Aku memeluk diriku sendiri, "gue... Dingin."
"Gak ada semenit sebuah jas dan jersey terulur untukku. Aku melirik keduanya secara bergantian. Memilih antara Rio dan Alvin sama dengan memilih Hidup dan Mati. Kalo aku pilih Alvin, hidupku akan di penuhi uang jajan tambahan karena aku menyenangkan anak dari rekan bisnis papa. Tapi, kalau aku pilih Rio, Mati gue! Papa bisa marah.
Aku salah ngomong ternyata.
Sepulang dari sana Alvin pamit pulang dengan lamborgininya dan Rio memilih stay di rumahku. Kami sempat mengobrol tanpa canggung karena kita berdua emang gila ngelawak. Sesekali pertanyaan pendapat aku tentang Alvin terlontar di bibir Rio dan aku membalasnya dengan lawakan hingga ia lupa perihal apa yang ia tanyakan.
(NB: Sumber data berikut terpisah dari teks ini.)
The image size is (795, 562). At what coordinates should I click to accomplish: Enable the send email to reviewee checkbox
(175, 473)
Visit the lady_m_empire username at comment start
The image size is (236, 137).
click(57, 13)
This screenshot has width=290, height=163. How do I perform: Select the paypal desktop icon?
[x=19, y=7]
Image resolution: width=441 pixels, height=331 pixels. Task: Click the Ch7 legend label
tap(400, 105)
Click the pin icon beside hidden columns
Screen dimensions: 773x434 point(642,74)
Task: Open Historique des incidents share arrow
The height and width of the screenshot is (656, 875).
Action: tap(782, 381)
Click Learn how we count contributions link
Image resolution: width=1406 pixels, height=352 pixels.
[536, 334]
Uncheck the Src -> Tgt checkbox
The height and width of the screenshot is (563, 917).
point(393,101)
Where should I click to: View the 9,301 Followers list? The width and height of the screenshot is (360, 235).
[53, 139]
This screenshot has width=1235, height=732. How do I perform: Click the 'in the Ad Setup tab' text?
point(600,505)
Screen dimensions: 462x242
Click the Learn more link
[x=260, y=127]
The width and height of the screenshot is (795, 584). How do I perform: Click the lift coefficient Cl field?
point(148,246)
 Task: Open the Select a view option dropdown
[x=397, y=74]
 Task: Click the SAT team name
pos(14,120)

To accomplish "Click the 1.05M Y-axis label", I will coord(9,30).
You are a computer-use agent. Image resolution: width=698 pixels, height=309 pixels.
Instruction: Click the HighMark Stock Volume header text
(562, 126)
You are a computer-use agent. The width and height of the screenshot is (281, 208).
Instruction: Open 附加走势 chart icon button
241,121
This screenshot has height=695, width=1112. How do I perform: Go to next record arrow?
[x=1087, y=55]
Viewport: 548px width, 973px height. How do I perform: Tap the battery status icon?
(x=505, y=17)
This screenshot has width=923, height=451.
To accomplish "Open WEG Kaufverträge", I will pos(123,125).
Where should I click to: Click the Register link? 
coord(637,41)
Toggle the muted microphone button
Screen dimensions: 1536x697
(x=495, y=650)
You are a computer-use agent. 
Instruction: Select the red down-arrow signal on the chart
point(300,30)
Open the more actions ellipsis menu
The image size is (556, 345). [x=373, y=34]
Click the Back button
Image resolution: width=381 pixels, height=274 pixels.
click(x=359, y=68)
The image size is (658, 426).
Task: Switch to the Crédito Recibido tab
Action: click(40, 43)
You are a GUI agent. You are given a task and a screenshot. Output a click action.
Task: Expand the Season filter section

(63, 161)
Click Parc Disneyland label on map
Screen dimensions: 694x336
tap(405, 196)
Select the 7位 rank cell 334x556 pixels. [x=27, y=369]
Paginya, seperti biasa Rio sarapan di rumahku. Mama melirikku dengan kode udah kasih tahu Rio belum? Dan ku balas dengan gelengan.
Selesai sarapan aku dan Rio pamit pada mama dan papa.
Di depan rumah, aku terkejut mendengar bunyi klakson. Sebuah kendaraan roda empat parkir di depan gerbang, aku dan Rio melongo hingga tak sadar Mama dan Papa berada di belakang kami. Seseorang yang tak asing keluar dari sana dan menghampiri kami.
"Pagi Om, Tante," sapa Alvin sedikit membungkuk.
"Alvin? Tumben kamu kesini pagi-pagi?" tanya Papa.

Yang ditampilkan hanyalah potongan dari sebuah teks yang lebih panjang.